There was no answer.  She knew he wasn’t sleeping, Henry had trouble sleeping and usually only napped in the living room around lunch when Angela promised to wake him if anything seemed wrong.  Well things sure seemed wrong now.

Anglea tried to wipe a clearing on the oil slicked kitchen window to look down the street outside, and her heart nearly stopped.  Only the much-too-early-to-have-toasted-anything pop of the toaster startled her back to life.  The trees tidily lined down the street in each house’s postage stamp of lawn looked like they were melting into black puddles.  The cars in driveways as well.  The roads were shiny and slick, the grass – which had recently been rolls of sod laid out after the housing development construction crews finally moved out – now had a black hue as well.  This was more than just particles of something in the air from a chemical spill.  As Angela reached up to clear the oil from the window once again, she noticed the sleeve of her shirt had nearly melted off, black oil dripping from her arm into the black sink.

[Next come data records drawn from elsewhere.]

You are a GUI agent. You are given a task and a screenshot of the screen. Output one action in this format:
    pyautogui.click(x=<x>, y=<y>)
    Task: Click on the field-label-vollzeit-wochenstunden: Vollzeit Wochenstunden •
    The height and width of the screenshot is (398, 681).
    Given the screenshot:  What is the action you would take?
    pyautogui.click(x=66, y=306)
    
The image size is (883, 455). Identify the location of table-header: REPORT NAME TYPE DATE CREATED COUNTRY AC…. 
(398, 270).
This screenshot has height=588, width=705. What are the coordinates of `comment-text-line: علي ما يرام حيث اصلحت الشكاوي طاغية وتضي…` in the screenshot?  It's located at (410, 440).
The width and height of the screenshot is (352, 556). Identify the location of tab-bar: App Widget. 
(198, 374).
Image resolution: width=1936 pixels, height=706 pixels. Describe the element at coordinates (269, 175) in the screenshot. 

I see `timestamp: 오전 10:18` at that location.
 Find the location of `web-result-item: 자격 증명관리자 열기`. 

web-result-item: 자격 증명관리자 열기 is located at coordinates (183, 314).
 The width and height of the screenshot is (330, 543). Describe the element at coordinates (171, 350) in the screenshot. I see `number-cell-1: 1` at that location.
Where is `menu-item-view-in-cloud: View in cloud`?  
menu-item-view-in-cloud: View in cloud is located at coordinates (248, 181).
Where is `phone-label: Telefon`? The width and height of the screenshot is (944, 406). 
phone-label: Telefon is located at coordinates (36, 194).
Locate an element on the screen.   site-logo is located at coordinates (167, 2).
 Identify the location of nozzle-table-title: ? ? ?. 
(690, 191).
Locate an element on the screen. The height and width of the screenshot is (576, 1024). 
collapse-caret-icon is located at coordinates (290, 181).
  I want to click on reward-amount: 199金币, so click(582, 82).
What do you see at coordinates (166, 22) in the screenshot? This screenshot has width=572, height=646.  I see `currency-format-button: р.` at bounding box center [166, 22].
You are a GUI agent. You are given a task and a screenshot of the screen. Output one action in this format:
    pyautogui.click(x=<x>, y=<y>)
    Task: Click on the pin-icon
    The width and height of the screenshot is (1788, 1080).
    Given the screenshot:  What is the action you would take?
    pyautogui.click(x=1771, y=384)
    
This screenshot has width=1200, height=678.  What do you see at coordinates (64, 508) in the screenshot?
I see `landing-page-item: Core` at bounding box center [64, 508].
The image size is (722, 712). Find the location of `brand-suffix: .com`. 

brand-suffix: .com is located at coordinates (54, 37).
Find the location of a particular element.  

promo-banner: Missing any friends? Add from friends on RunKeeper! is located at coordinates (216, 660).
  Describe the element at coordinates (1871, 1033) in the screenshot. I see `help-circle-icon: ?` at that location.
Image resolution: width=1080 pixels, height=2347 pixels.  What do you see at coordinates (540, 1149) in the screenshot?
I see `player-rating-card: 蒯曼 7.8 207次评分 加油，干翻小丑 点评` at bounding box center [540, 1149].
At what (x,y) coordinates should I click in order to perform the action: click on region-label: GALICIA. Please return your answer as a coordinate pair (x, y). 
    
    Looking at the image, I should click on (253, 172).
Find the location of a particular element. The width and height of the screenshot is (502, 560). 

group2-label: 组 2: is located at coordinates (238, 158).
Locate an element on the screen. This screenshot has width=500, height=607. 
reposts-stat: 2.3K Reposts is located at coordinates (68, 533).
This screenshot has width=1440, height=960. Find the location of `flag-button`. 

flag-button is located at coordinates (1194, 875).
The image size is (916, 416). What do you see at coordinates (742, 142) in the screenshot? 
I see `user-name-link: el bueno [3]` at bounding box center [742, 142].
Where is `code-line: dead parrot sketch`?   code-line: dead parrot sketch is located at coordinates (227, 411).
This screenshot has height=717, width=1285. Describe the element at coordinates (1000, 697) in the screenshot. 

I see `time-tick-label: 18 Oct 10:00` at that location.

“Henry!”  The panic in her voice was now impossible to contain.  Where was he?  What was happening?  She turned to run to the basement stairs, and froze in place.  Henry was standing at the top of the stairs… kind of.  The black tiled floor seemed to be sinking.  Angela tried to speak clearly, but it came out as a whimper. “Henry, what’s happening?”

Her brother looked the most calm she’d seen him since he’d moved into her basement.  There was almost a serene smile on his face. “We have stolen too much blood.  Mother Earth is taking it back now.” 

Angela trudged through inches of oil to get to Henry.  She grabbed him by the shoulders, “Look at me! What does that mean?”

Henry’s smile faded.  He looked at Angela and must have registered the panic coursing through her. “Fossil Fuels.  Everything that exists because of the oil we’ve taken is being converted back to its unrefined state.  I tried to warn you.  No one would listen.  The oil is going home.”